[Extracted material]

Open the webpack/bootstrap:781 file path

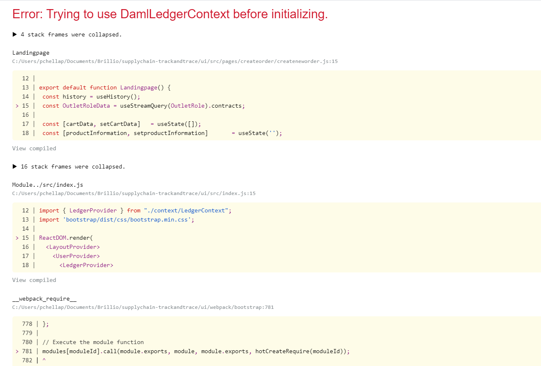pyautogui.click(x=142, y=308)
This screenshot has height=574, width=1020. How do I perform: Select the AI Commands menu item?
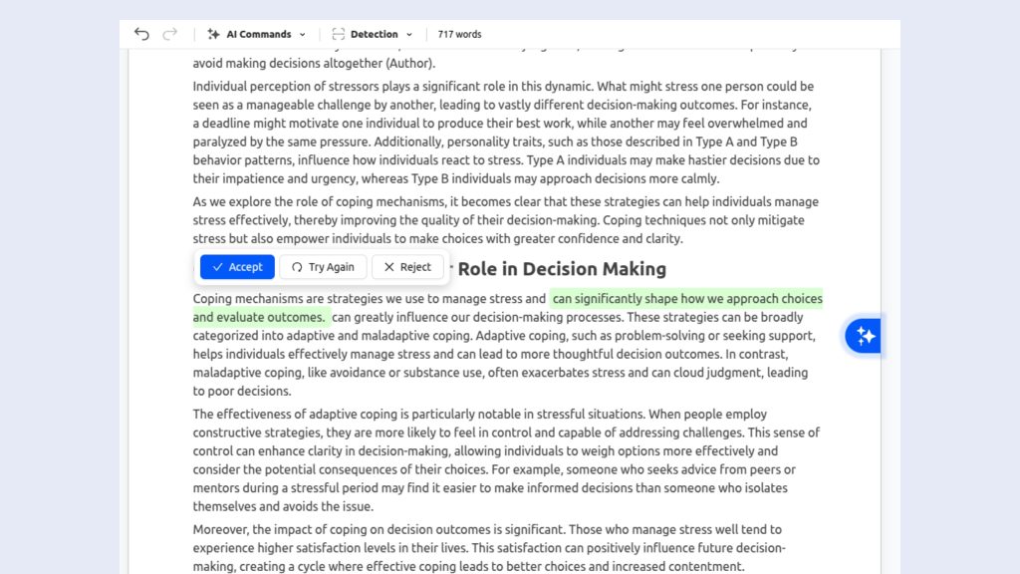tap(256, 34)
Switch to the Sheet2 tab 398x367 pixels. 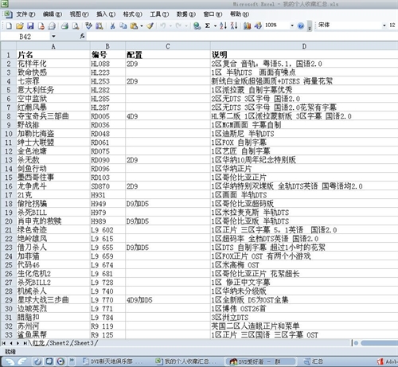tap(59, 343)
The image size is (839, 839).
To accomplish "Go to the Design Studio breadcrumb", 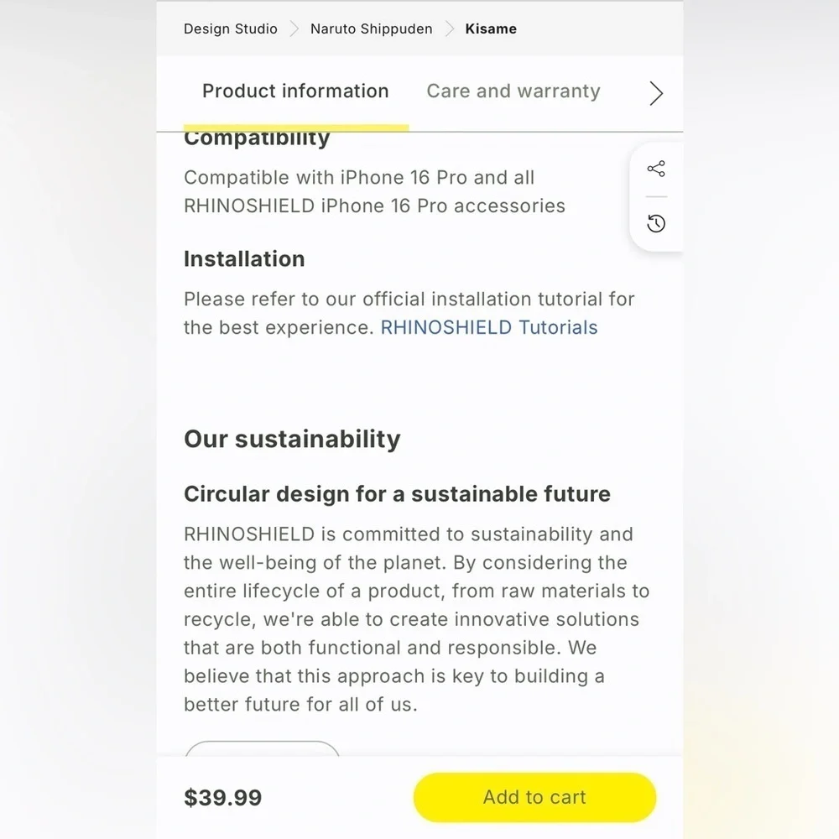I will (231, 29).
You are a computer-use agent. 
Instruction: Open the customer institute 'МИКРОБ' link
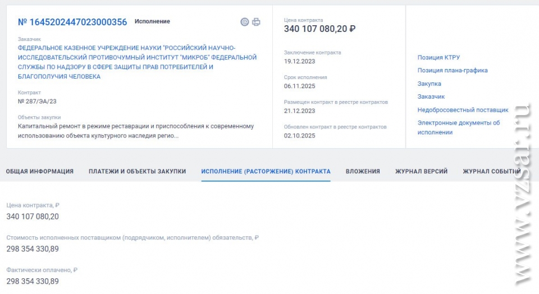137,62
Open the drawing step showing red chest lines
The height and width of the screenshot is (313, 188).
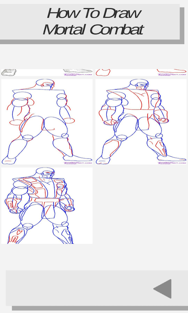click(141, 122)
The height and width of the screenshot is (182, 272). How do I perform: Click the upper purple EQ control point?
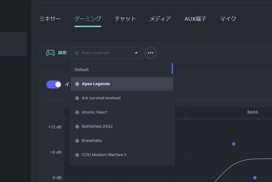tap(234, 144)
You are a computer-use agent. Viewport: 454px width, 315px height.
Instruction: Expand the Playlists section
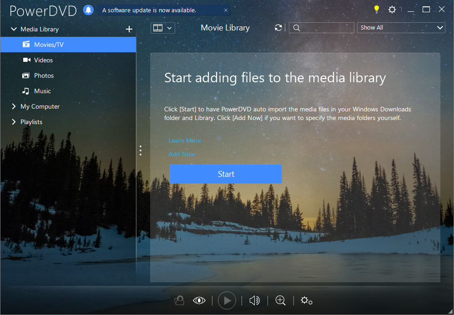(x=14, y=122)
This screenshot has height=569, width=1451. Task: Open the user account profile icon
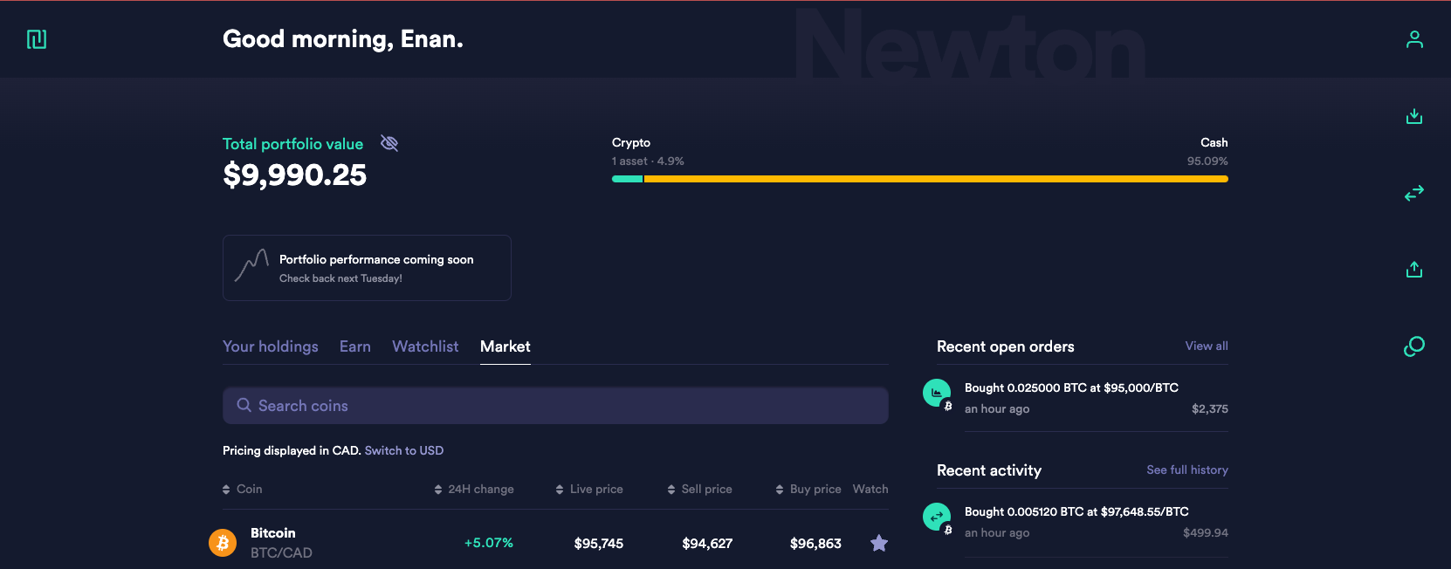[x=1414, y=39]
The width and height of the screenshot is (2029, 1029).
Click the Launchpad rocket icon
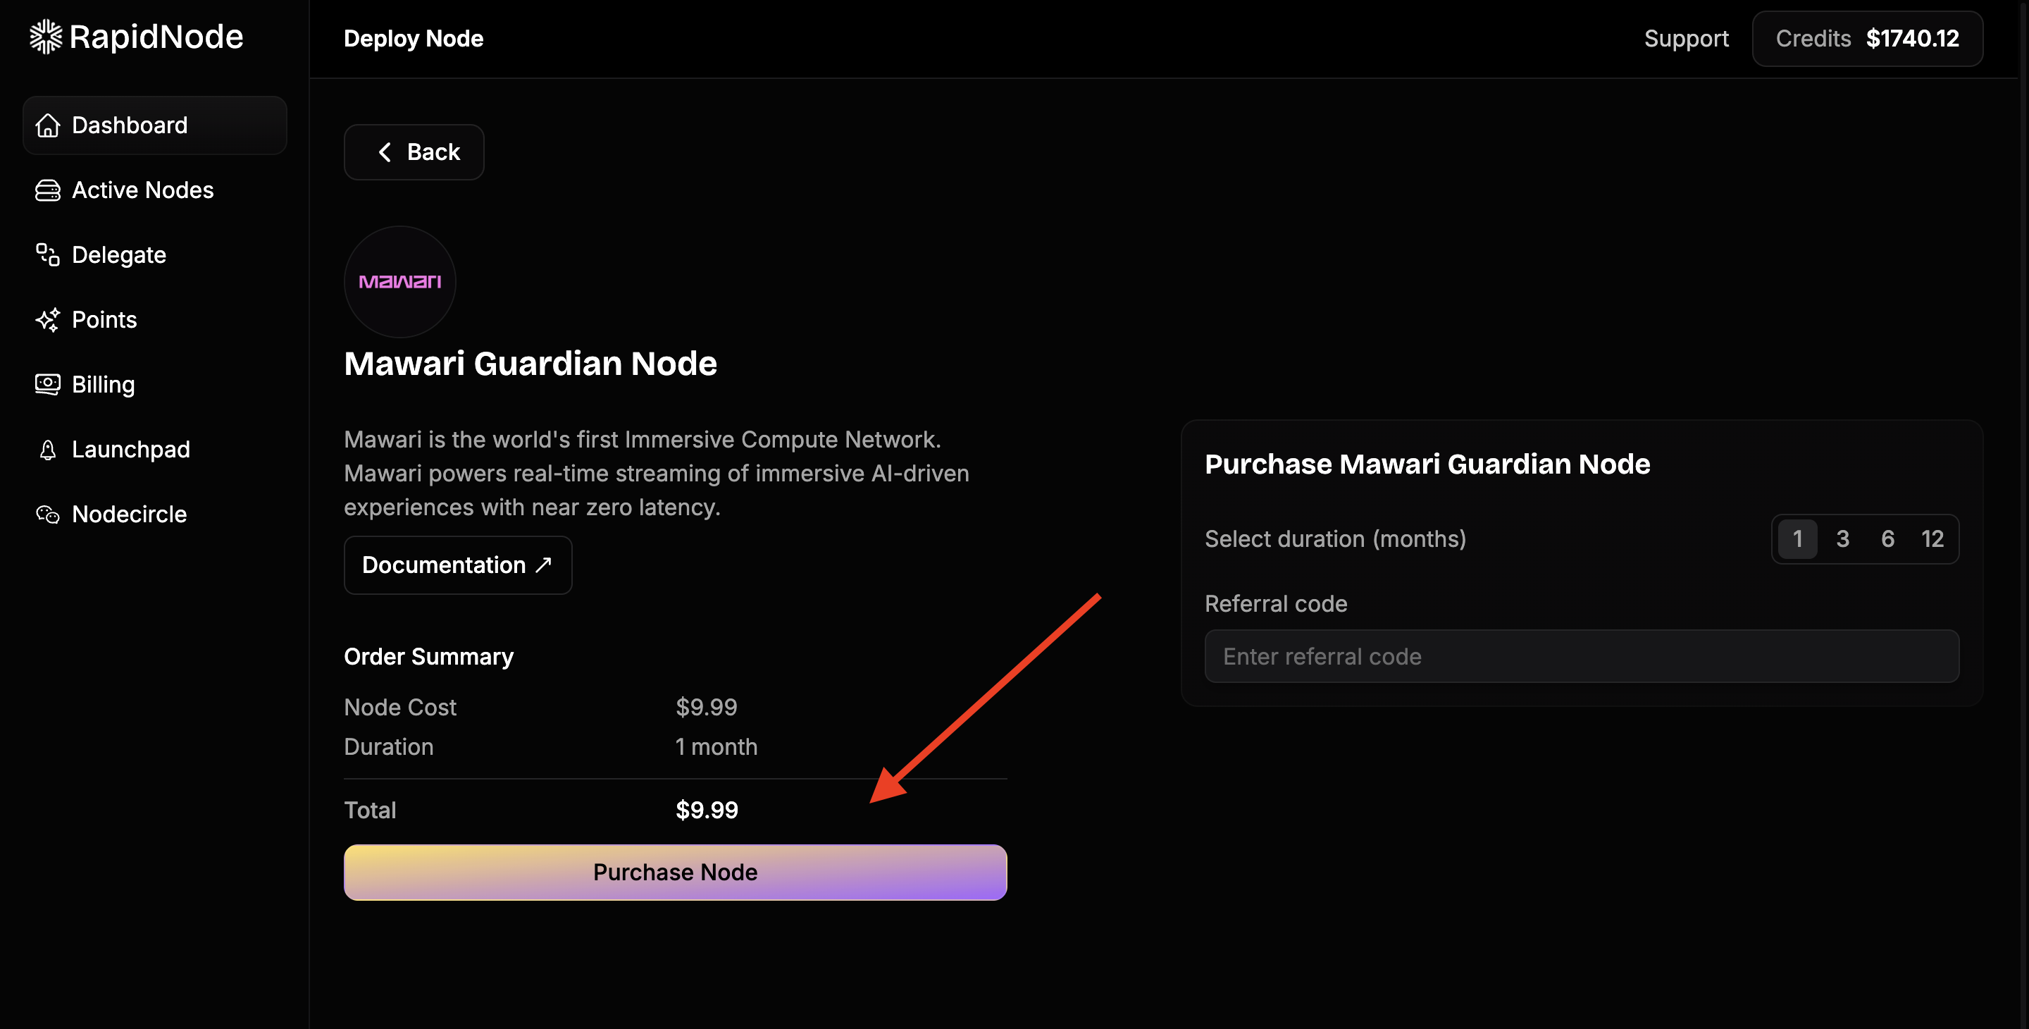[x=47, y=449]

[/Extracted material]

▶ What is expected
Search the data for the string "computer" and say how many lines include it, giving only the number.

▶ Exercise answer
2